The day started ominously with a derailed train cancelling all trains to Watford, but one scandalously expensive cab ride later, Mark and I arrived at Frazer's with a car full of gear. After a slow start the ball was soon rolling and we managed to film half the entire film. We got pretty much everything in the bag that we planned to.
It was one of the better filming sessions I've ever had, it was relaxed, we had the house to ourselves, the street was quiet and we took our time with everything. It was a very collaborative day, with Mark Frazer and myself all pitching in ideas and coming up with new angles and ideas. Filming Frazer's cat Boppy was a lot of fun, he's a gorgeous, friendly ginger tom who enjoyed strutting his stuff around the house. It was nigh on impossible to get him to do specific things, but hey - that's cats! We knew he wouldn't be learning any lines!
The whole shoot went smoothly but slowly, and was a very relaxed affair. We wrapped up as the evening was beginning to arrive in earnest, and arranged transport home. It wasn't until I got home that I realised we never actually stopped for food (a perfect opportunity was present when we watched back the footage but I was so focussed on the filming I wasn't thinking about stomachs) and we had subsisted the whole day on biscuits and jaffa cakes. I got home, nauseous as hell from the long car ride (which was unusual as I never get car sick) and I literally collapsed, mentally and physically exhausted. I hadn't felt the torpor hit me until I stopped moving. Dee had made a great curry which I gratefully devoured and then I went straight to bed, leaving lighting bags and suitcases where they fell (gently).
I've since got the footage on to the computer and I've started to put the pieces together. It certainly looks better than average, although of course I'm already seeing improvements I could have made on the day. This should help inform me when we shoot the second half of the short.. I've got the basic scene together from my current footage, it's quite underwhelming but I haven't really chopped away at it yet or tried to edit it into shape, so of course it will feel flabby and lacking any drive at the moment. I've got some background audio to add too, as well as some basic foley work which could be fun!
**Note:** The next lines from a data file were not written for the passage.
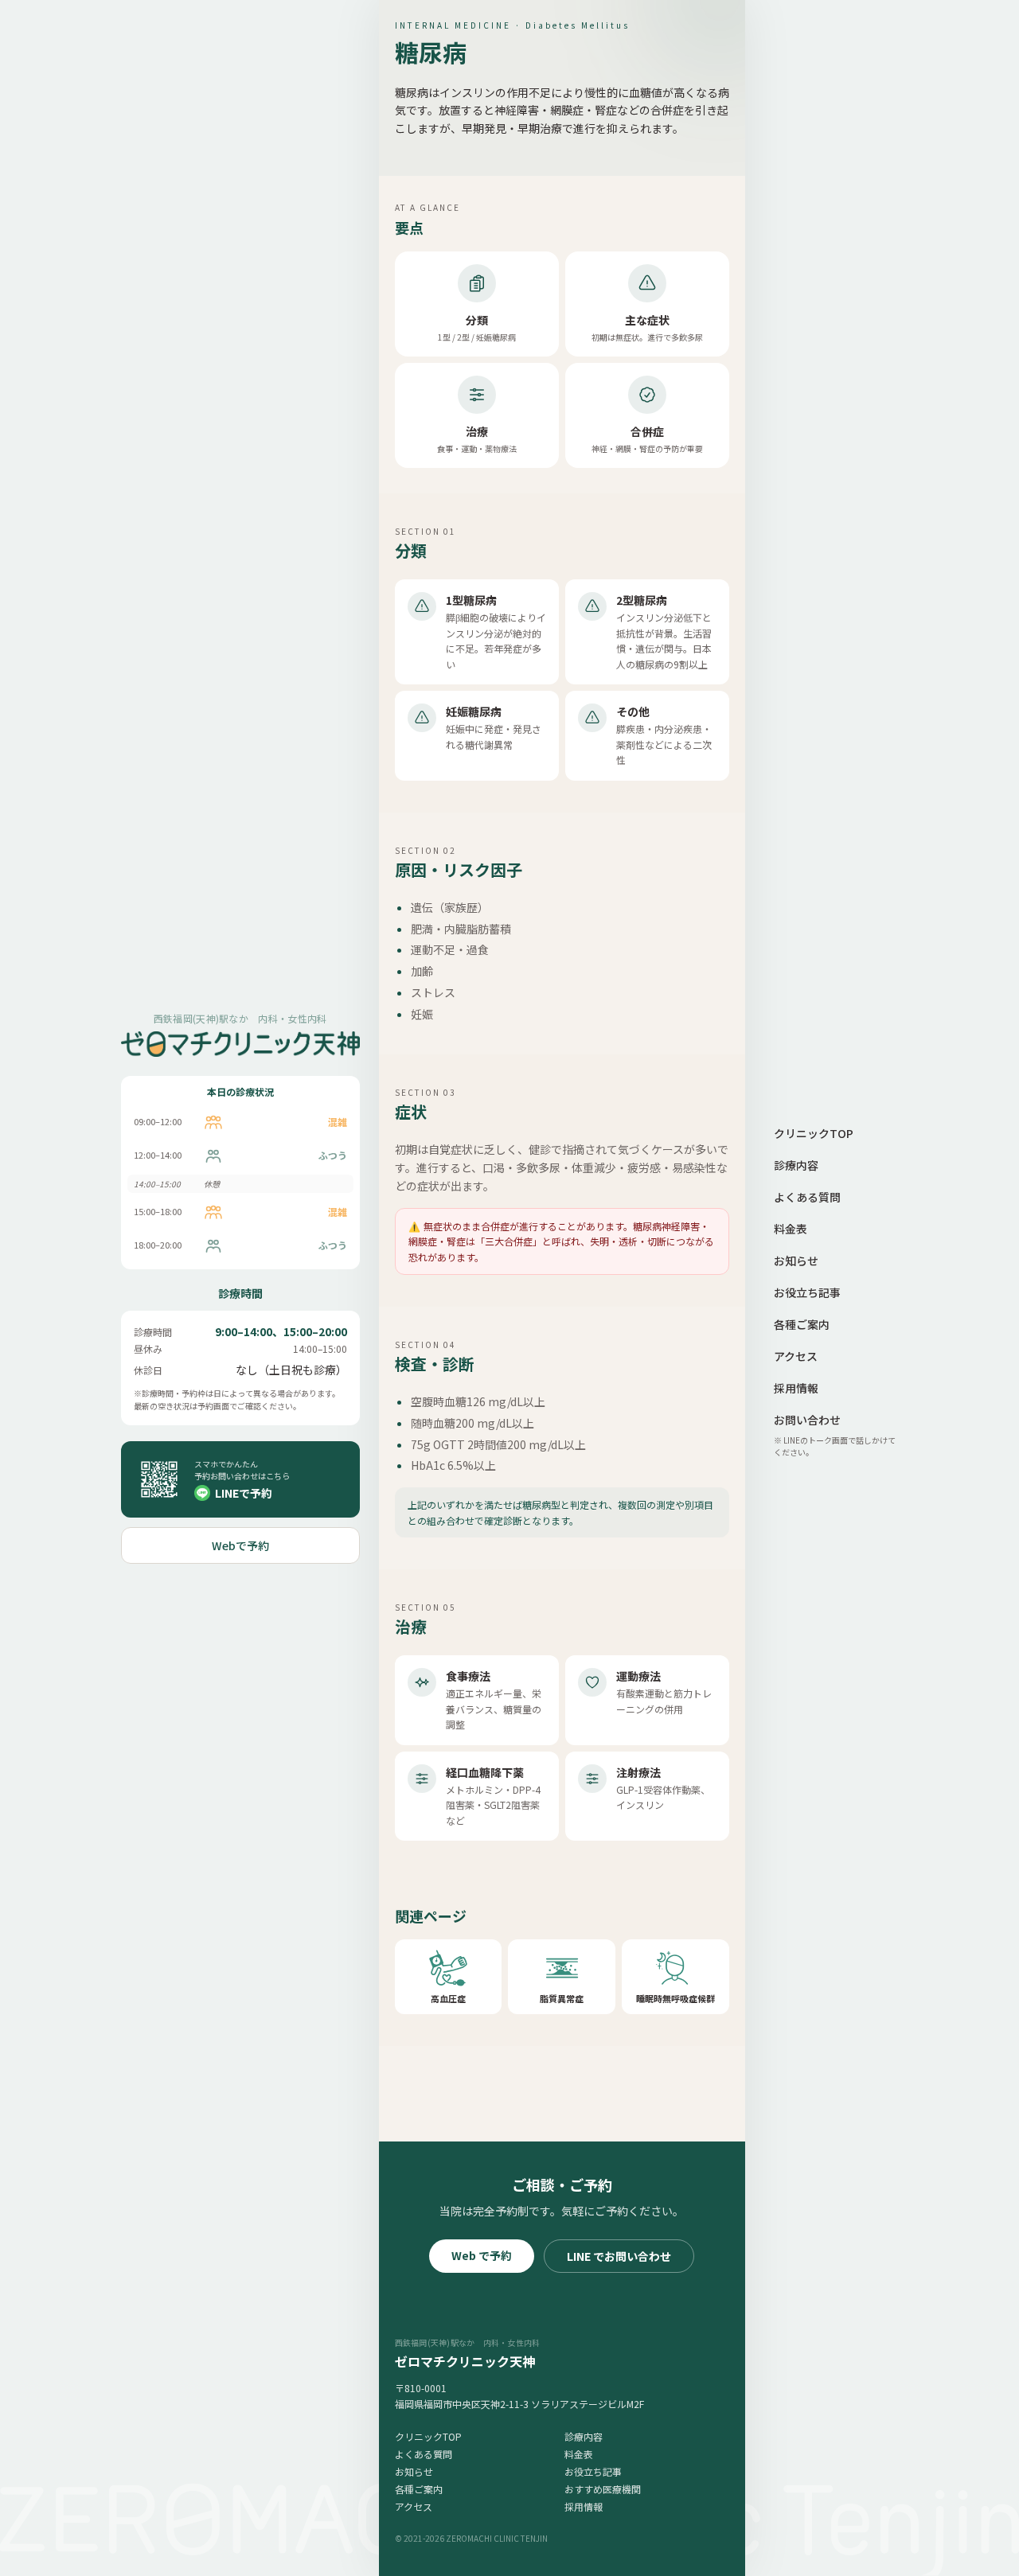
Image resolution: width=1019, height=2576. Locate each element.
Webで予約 (240, 1545)
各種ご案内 (419, 2489)
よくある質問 (423, 2454)
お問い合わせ (807, 1420)
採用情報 (583, 2506)
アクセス (413, 2506)
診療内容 (583, 2436)
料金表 (578, 2454)
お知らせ (414, 2471)
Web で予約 (481, 2255)
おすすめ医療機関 (602, 2489)
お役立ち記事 (593, 2471)
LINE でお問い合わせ (619, 2256)
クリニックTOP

So, Friday was the big debut of my new lights and it went great. It's been a long time since I've had control of powerful lighting and we were able to use a combination of the new lamps, natural light and household lighting to bring the scenes to life. Good lighting makes a world of difference, I look forward to getting more practice. At the moment I'm still a beginner, and I've noticed that it is very easy to overpower the camera with the lighting which can lead to scenes looking like they are taking place under floodlights. You can dial it back a little in the editing stage, but you can't perform miracles. I've picked up a great book called Painting With Light, by a famous cinematographer called John Alton who worked on a number of classic noir movies and was a pioneer of cinematic lighting.
It is written from a different era, so there is a lot of information about studio lighting of old (olde?), but it's highly informative so far, I haven't felt the need to skip anything. The link above will take you to the amazon UK page if you want a look for yourself. I'm hoping the book will teach me a thing or two and I'm already excited to apply what I will learn. While I enjoy my cycle commute (most days!) I am sad that I no longer get to read on the train to work. My books are all going unread!
This Friday I'm going with Andy from Syncrovise to shoot a product information video, my first "offical" venture. We're going to be filming a how-to about fitting bathroom seals, a nice simple shoot that shouldn't prove too taxing (best not speak too soon) and will end with a slap-up dinner at Andy's place. Sounds like a plan!
Sell to Live
I've been selling some of my Xbox 360 games this week. I've been a gamer for years and I've owned many many games, but a few years ago I had to start cannibalising my own collection in order to afford new games, so I never have any more than a few games at any one time. Although it feels good to get rid of the clutter, I still feel a pang of sadness when I sell a game on. Especially these last few. I am genuinely sad to see them go. Sliding them into their bubble wrap envelope, having one last look at the artwork, remembering the good times. It's unpacking a new game but in reverse. They were games I had been following for months before their release, I only bought them a few months ago, had loved playing, but I need to sell them on just to stay afloat. To be honest, they are games I probably wouldn't be revisiting any time soon, I have Skyrim now and that is literally the only game a human being needs. After that I've got Arkham City, the new Batman smack'em'up. I'm set for a good long way and won't be needing to retread past conquests. Selling them on is logical, but knowing I'll never play Saints Row The Third again leaves me sad. I make no apology. I love video games. Always have.
But on to bigger brighter things. Roll on Friday, roll on the food, and roll on the weekend!